I work with children and I see myself as a lifelong learner. For me, it means that I will always have room for improvement, however awesome I may grow to be in this field. :) I think understanding emotions, psychology, human development and therapy enable me to see myself from the outside, although I mess up at times. I do. Sometimes I say something that can't be taken back, or let my emotions cause me to react instead of respond. But, it means I acknowledge that I am not an expert in any field--I can be passionate and informed, but there will always be someone who is 'better' than I am. There will always be someone to learn from.

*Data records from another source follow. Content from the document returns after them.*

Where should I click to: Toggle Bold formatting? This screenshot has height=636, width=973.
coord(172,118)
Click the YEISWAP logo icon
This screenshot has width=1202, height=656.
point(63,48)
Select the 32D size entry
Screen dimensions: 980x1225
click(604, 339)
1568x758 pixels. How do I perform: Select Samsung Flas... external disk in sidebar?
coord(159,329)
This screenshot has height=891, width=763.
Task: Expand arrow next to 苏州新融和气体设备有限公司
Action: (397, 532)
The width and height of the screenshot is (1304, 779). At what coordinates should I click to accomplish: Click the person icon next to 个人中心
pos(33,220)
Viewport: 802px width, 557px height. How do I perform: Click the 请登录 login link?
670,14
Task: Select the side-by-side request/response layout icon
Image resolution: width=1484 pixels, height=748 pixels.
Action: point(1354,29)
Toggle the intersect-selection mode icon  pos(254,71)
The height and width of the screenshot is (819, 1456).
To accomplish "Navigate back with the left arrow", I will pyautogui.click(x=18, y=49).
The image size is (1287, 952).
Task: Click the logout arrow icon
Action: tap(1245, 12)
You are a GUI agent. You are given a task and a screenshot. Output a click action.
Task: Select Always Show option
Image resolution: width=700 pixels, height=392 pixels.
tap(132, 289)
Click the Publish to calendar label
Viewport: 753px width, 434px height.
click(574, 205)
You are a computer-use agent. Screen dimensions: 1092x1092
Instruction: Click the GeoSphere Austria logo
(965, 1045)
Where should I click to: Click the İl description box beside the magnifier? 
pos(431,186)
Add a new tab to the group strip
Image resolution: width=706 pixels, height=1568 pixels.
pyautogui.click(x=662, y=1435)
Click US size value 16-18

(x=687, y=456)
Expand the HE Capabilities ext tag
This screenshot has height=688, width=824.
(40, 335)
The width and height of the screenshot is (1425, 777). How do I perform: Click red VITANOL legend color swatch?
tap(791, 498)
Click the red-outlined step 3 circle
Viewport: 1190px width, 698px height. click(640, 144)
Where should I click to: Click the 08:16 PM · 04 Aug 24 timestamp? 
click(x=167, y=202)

It's like people who say, "I love children. I love working with them." It does NOT mean they are knowledgeable or actually good with them! Those are very different things, yet they are always mistaken. Love for something does not equal skill. I'm sorry, but it doesn't. And so, when I offer advice and it's taken the wrong way, I wish people could see it from my side--if you love kids and want to work with them, you need to learn and practice methods and find your area of passion. Simply saying, "I love kids." is not enough for me. You need to be informed and skilled in this profession. Do you understand developmental stages? Do you understand how to cater to differing learning styles or children of lower SES or language deficits? Do you know how to foster independence and a positive self concept without being too overbearing? If you can start by answering these questions, I'll start talking to you as a colleague lol.

In terms of emotional awareness, just because you are aware doesn't mean you know how to listen proactively, resolve crises or conflict. But, I wasn't implying that in the first place. I wasn't! >_> When I was offering advice, it's not a blow to yourself as a person. It was me saying that I have this awesome book that I have found to be truly helpful in understanding my partner. If your partner is willing to try out the exercises, let me know. OMG I guess I reworded and solved my own problem in retrospect lol. i am so lame. But, i did something I wasn't supposed to do: I gave advice instead of asking if a person wanted it. That's a no-no! :( And I knew it after I did it. I gotta watch myself more closely.